The United States has sanctioned four Bosnian Serb officials for passing a law it calls a “brazen attempt to undermine state institutions”.
The law, signed into effect on July 7, allows the Republika Srpska — part of Bosnia and Herzegovina — to ignore decisions made by the country’s Constitutional Court.
In a press release on Monday, the US Treasury and State Department warned the move could endanger the fragile peace brokered in 1995, after years of brutal war between the region’s ethnic groups.
“This action threatens the stability, sovereignty, and territorial integrity of Bosnia and Herzegovina and the hard-won peace underpinned by the Dayton Peace Agreement,” said Brian E Nelson, the undersecretary of the Treasury for terrorism and financial intelligence.
The Dayton Agreement created two distinct entities within Bosnia and Herzegovina: the Republika Srpska and the Federation of Bosnia and Herzegovina. The former has a Serb majority, while the latter is populated primarily by Bosniaks, followed by Croats.
But while each entity has its own parliamentary-style system, they both exist under a federal government that includes representatives from the country’s major ethnic groups.
That includes a nine-member Constitutional Court, whose role was shaped by the Dayton Accords. With judges selected from across the country’s ethnic groups, the court ultimately delivers the final say on the constitutionality of the country’s laws.
But the US has denounced the Republika Srpska’s new law as a threat to that authority. The law declares the Constitutional Court’s decisions null in the Republika Srpska’s territory.
In Monday’s sanctions, the US singles out four individuals for promoting the “inflammatory legislation”.
They include Nenad Stevandic, president of the Republika Srpska’s National Assembly; Radovan Viskovic, the entity’s prime minister; Milos Bukejlovic, a Republika Srpska minister of justice; and Zeljka Cvijanovic, who serves as part of the presidency of Bosnia and Herzegovina.
Three of them requested a special session of the entity’s National Assembly to vote on the bill in June, the US Treasury explained. The fourth, Bukejlovic, presented the law before the assembly for consideration.
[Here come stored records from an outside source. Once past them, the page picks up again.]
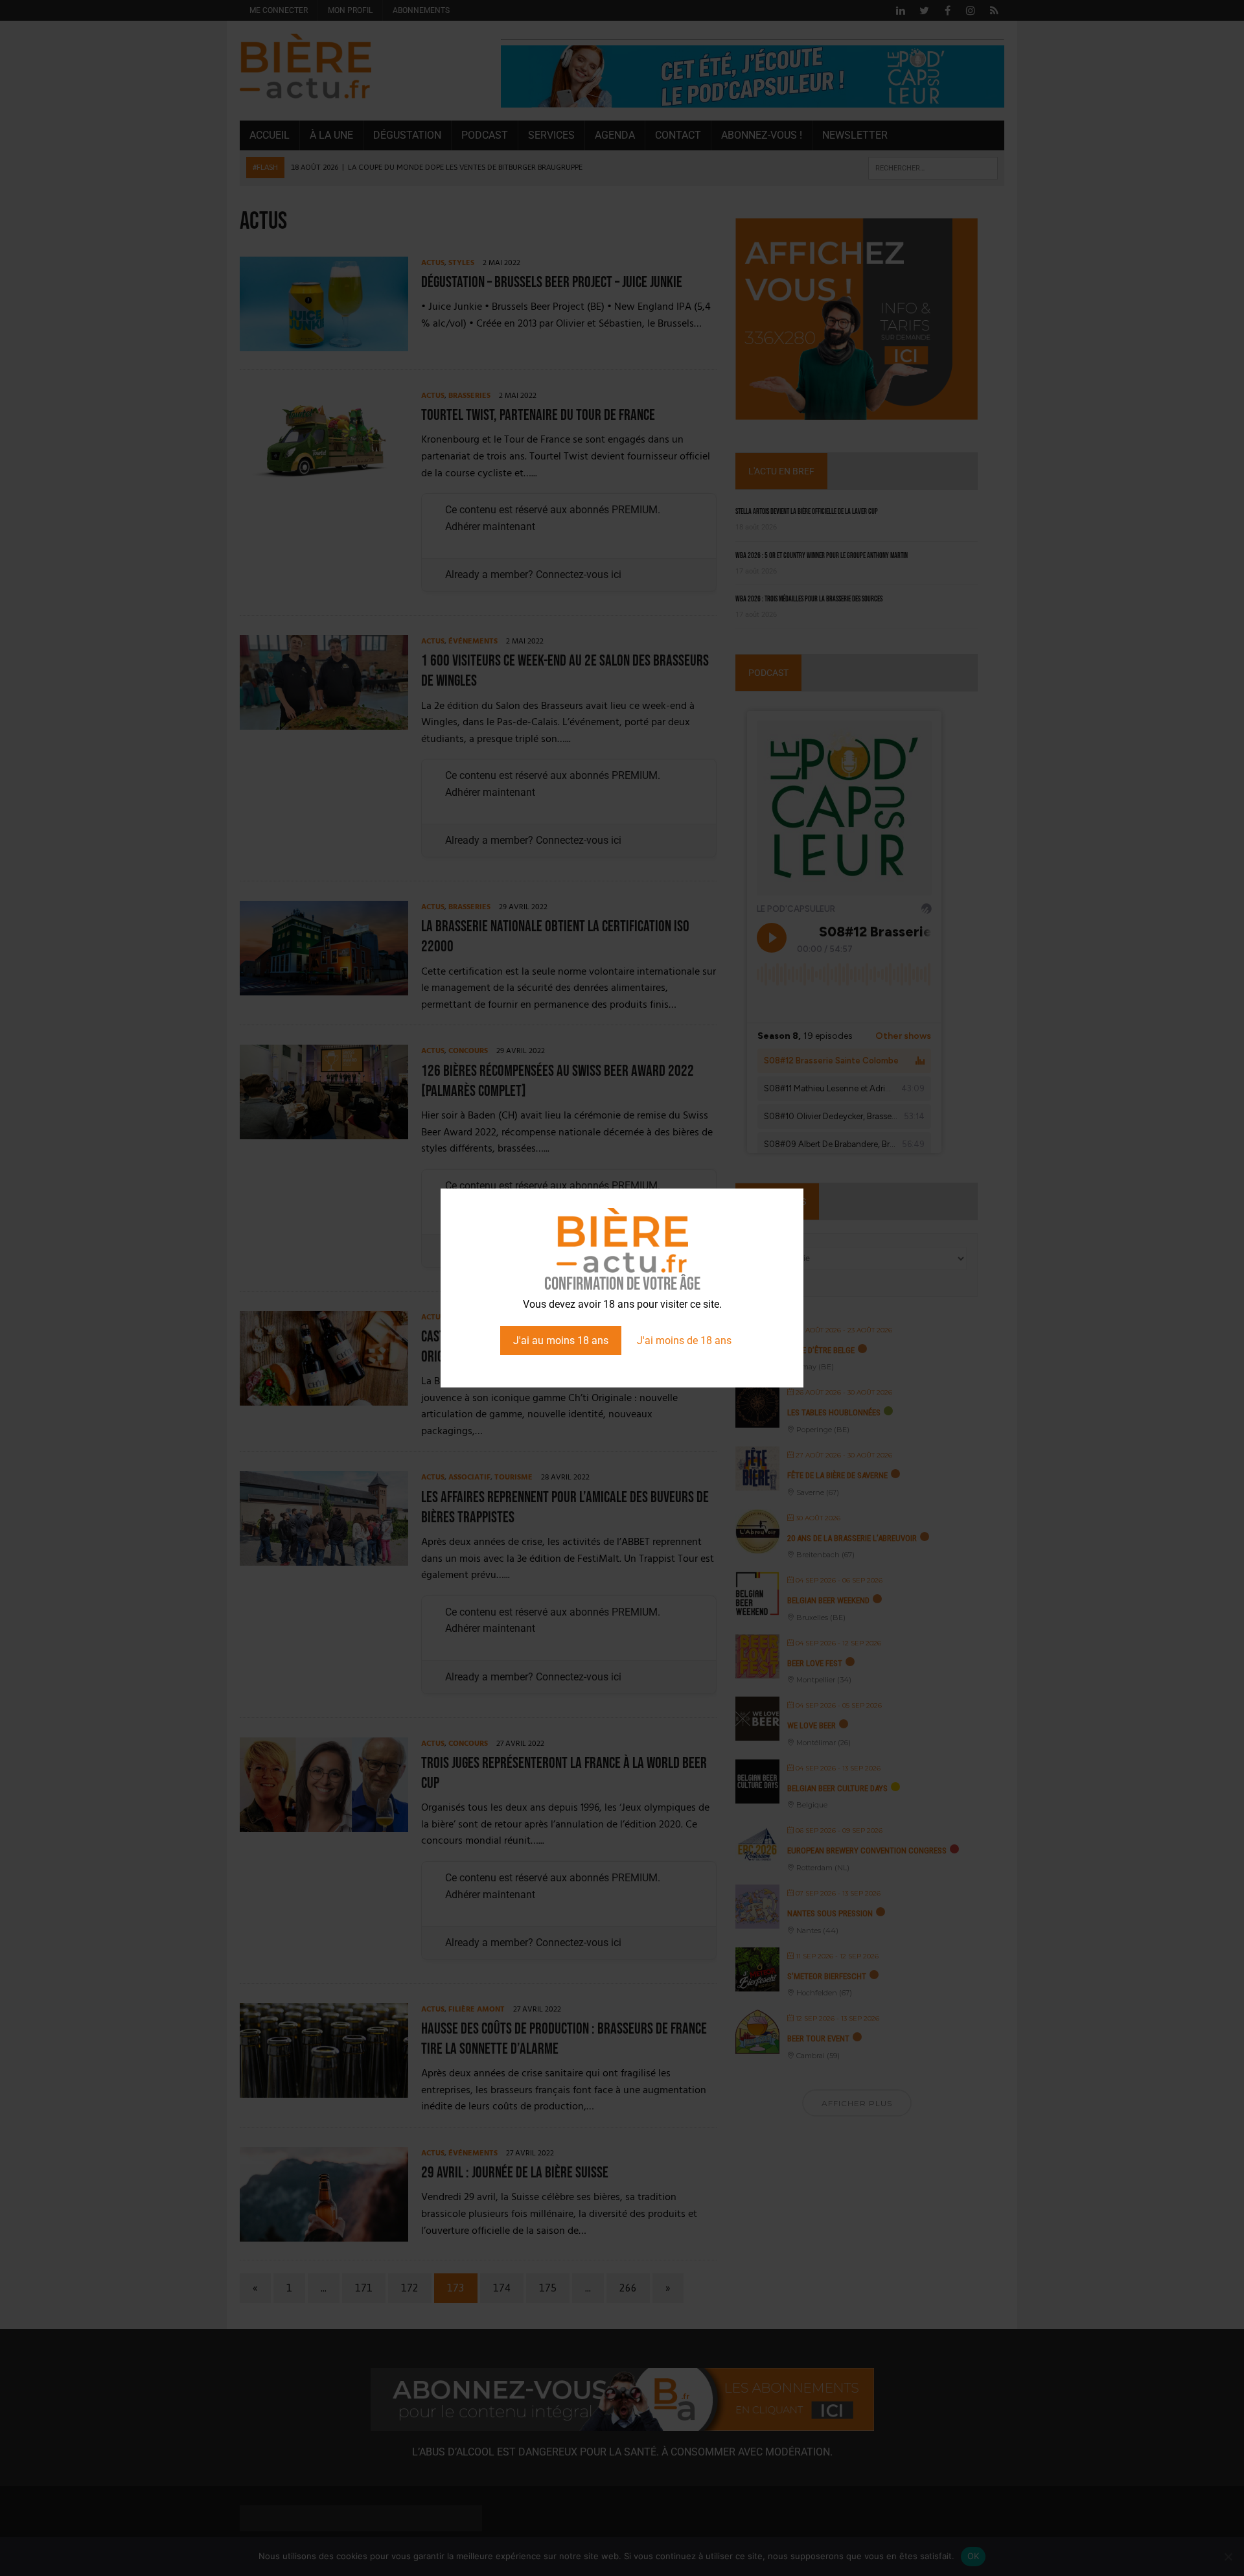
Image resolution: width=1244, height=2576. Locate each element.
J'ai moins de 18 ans (684, 1340)
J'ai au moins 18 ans (560, 1340)
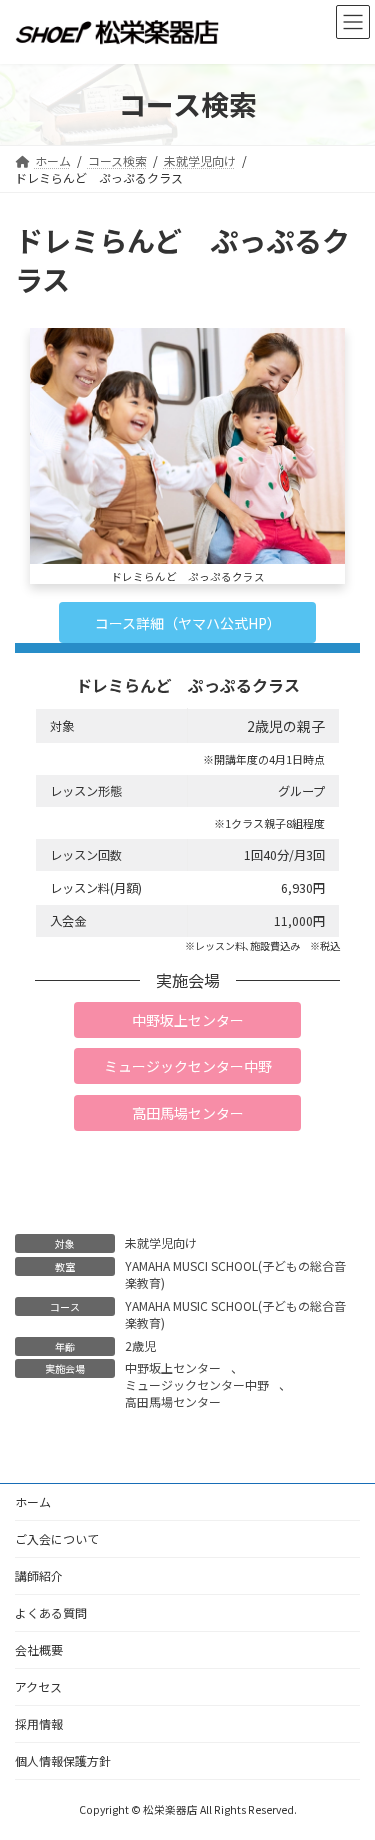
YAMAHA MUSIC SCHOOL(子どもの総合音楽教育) (235, 1314)
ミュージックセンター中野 (197, 1384)
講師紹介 (39, 1575)
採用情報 (39, 1723)
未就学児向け (161, 1242)
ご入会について (57, 1538)
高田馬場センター (173, 1401)
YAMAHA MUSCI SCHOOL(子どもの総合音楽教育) (235, 1274)
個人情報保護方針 (63, 1760)
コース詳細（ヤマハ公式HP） (188, 623)
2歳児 (140, 1345)
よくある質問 (51, 1612)
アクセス (38, 1686)
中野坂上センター (173, 1367)
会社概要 (39, 1649)
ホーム (33, 1501)
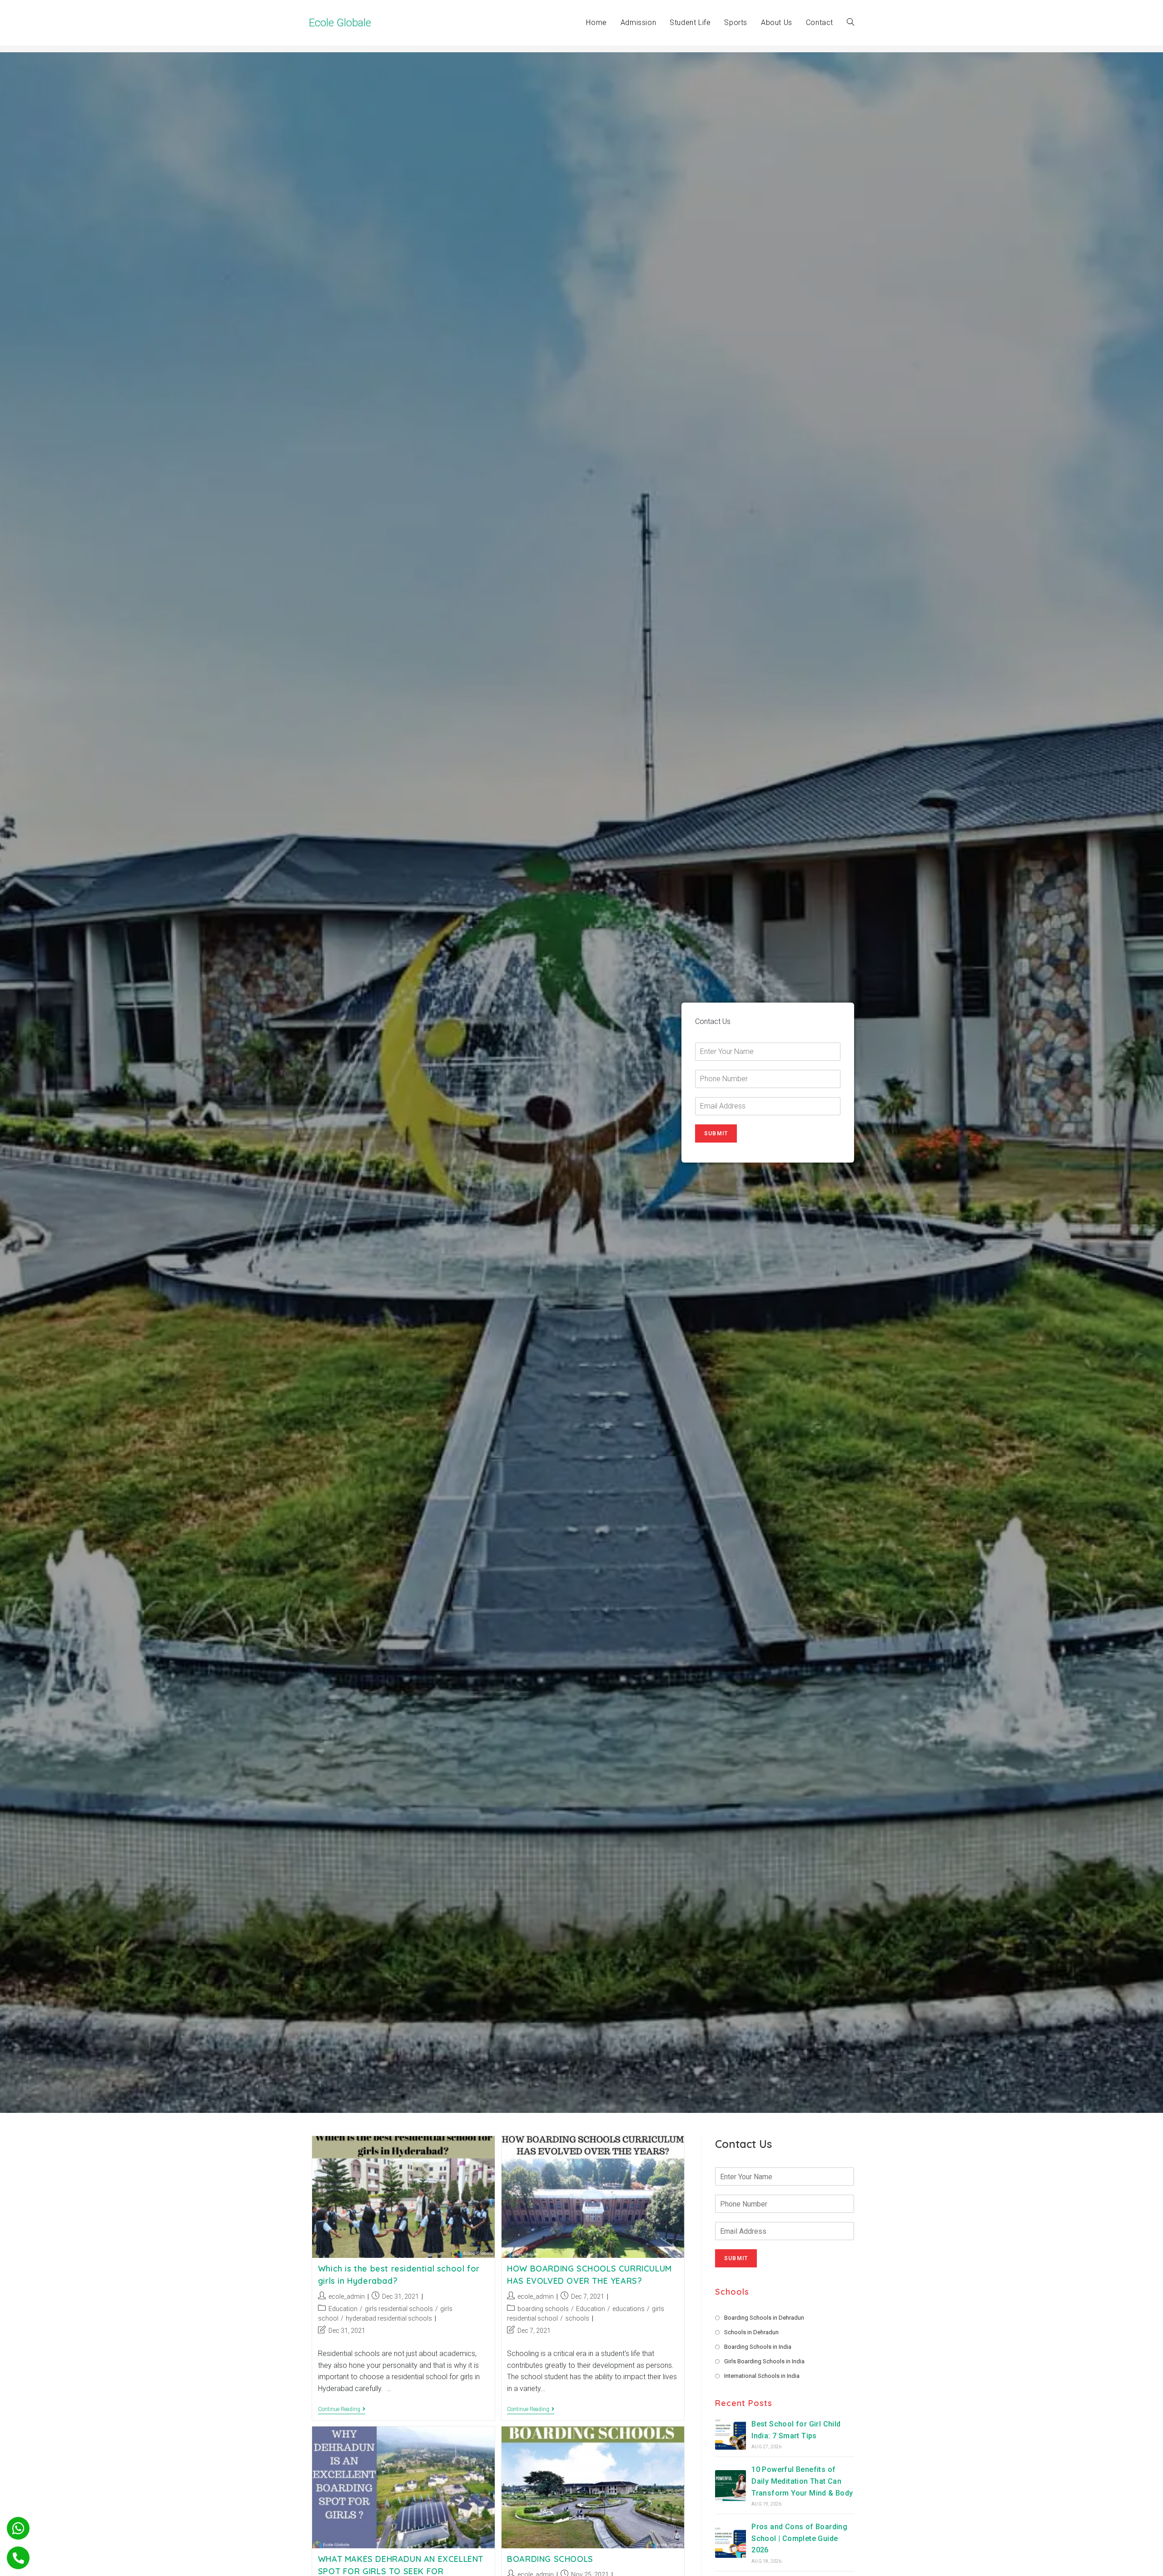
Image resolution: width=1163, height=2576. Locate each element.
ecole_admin (346, 2296)
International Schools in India (762, 2375)
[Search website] (850, 22)
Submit (716, 1133)
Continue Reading (341, 2410)
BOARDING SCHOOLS (550, 2559)
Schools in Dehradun (751, 2332)
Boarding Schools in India (757, 2346)
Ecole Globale (340, 22)
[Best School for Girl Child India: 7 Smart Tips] (730, 2434)
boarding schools (543, 2308)
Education (343, 2308)
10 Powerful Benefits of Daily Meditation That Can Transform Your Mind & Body (802, 2481)
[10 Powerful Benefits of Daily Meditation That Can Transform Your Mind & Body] (730, 2485)
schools (577, 2318)
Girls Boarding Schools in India (764, 2361)
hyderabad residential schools (389, 2318)
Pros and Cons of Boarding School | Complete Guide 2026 (799, 2538)
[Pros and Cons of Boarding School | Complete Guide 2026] (730, 2542)
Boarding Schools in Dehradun (764, 2317)
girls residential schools (399, 2308)
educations (628, 2308)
The sanctions against the four leaders follow similar measures taken in January against the Republika Srpska’s President Milorad Dodik, who sponsored the bill.
Dodik and his media outlet Alternativna Televizija were sanctioned for “destabilizing and corrupt activity”, according to the US Treasury.
It accused the Bosnian Serb leader of using his government position to “accumulate personal wealth through graft, bribery, and other forms of corruption”. It also added that his “divisive ethno-nationalistic rhetoric” functioned as a distraction from his “corrupt activities”.
Sanctions generally freeze an individual’s assets in a given country and prohibit transactions with the designated party.
The US is not alone in taking action after the passage of the controversial law. The Council of Europe, an international human rights organisation, condemned the law’s adoption in June, reiterating its support for Bosnia and Herzegovina’s Constitutional Court.
“The decisions of the Constitutional Court of Bosnia and Herzegovina are final and legally binding on its whole territory,” said Secretary General Marija Pejčinović Burić.
“Such attempts to undermine the constitutional and legal order of the country, contrary to the fundamental principles of the rule of law, are not acceptable.”
And Christian Schmidt — who serves as the high representative for Bosnia and Herzegovina, in charge of implementing the 1995 peace agreement — has ruled to annul the law.
But Dodik and his Bosnian Serb allies have already indicated they would not recognise Schmidt’s ruling.